Bernoties worries he’s been a one-trick pony for 30-odd years.
By the end of school he knew what he wanted to do and went straight from school to being a police officer. That desire started at age nine or 10 when, as he puts in, a guy gave a talk in his London, Ontario classroom.
Bernoties, now 51, joined the RCMP in 1992 at the tender age of 21 during his second year of university (he finished his time at Western while a member). “When you’re going to retirement you’re happy you started as early as you did,” he said.
He was promoted to Oak Bay chief in 2020 after three and-a-half years as deputy and 25 years with the RCMP before that.

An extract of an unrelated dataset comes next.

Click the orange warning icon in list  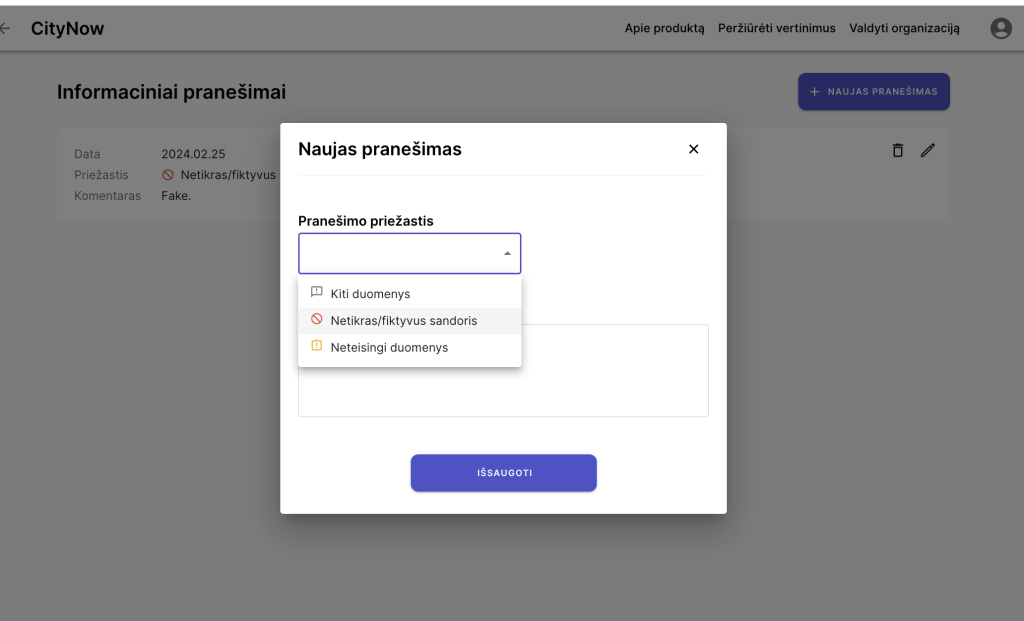click(316, 347)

When he arrived to become deputy chief in May 2017, the Oak Bay resident had already represented the department as a rider in the annual Cops for Cancer Tour de Rock.
His 25 years with the RCMP started in Surrey. Then Bernoties worked his way through northern B.C., went to Ottawa, returned west and found his way to Oak Bay. His career includes time as chief of police for the Stl’atl’imx (Stat-la-mick) Tribal Police Service, which serves 10 Indigenous communities north of Pemberton. That’s where he met his wife, Carol.

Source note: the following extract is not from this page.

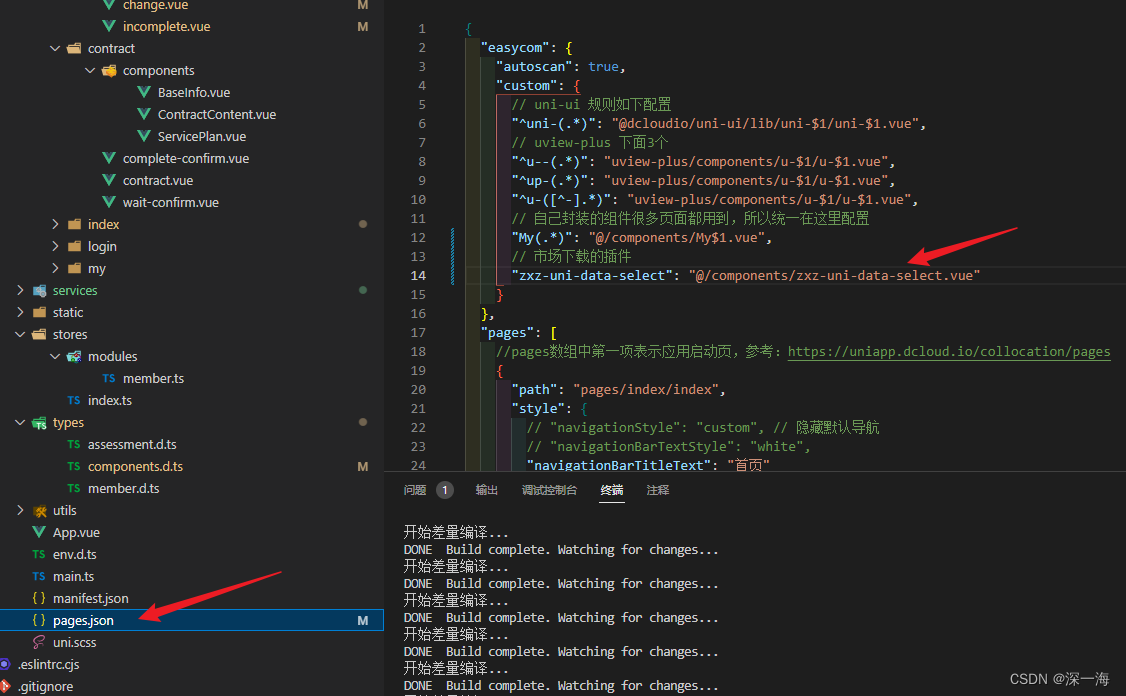Click the 问题 panel showing 1 issue
The width and height of the screenshot is (1126, 696).
coord(416,490)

When you do something for 30 years, you don’t see yourself as solely that one occupation, but it can become your identity, he said. One look at his resume confirmed it, Bernoties added with a laugh. “I plan on changing that.”
Those decades include some legacies, beyond appearing in T.V. episodes of To Serve and Protect during his Surrey days.
In Oak Bay, they include a police fleet moving toward electric vehicles, with one car near ready for patrol and couple of e-bikes on order.
Another of note, is that five years ago there were no female sergeants in the Oak Bay Police department. Now it sits at 50 per cent. The department tweaked the promotion system to remove barriers that shouldn’t exist, making all based on merit.
The municipal constable program is working really well and he hopes that’s also true for his more unorthodox interaction with the public.
“It was a little different and maybe a little risky … I would rather be out front as a small department rather than hide in the back,” Bernoties said.
He took to Twitter in his duties as a deputy and continued as a chief.
“What I tried to do (on social media) was humanize police at a time when I thought the public needed to see we are just people too,” he explained.
After years of mostly positive feedback, he saw enough negative feedback from dissenters to shift the department’s main Twitter account to a bare bones, business-like use of social media. But the personal insight into himself as a “bumbling dad” who is terrible at home repair continues on his personal feed.
And he’s a cop – who legitimately cares about people and the community.
“I do think that it’s worked,” he said.
He expects those conversations will continue beyond his impending retirement this summer. He even took to Twitter to announce the plan Jan. 26.
That’s as far as the plan goes. These days, being a guy mowing fairways at the golf course piques his interest, Bernoties said. But there’s time and his kids, Trevor, 13, and Dexter, 10, still need chauffeuring, at the very least.
And besides, Carol probably has some ideas.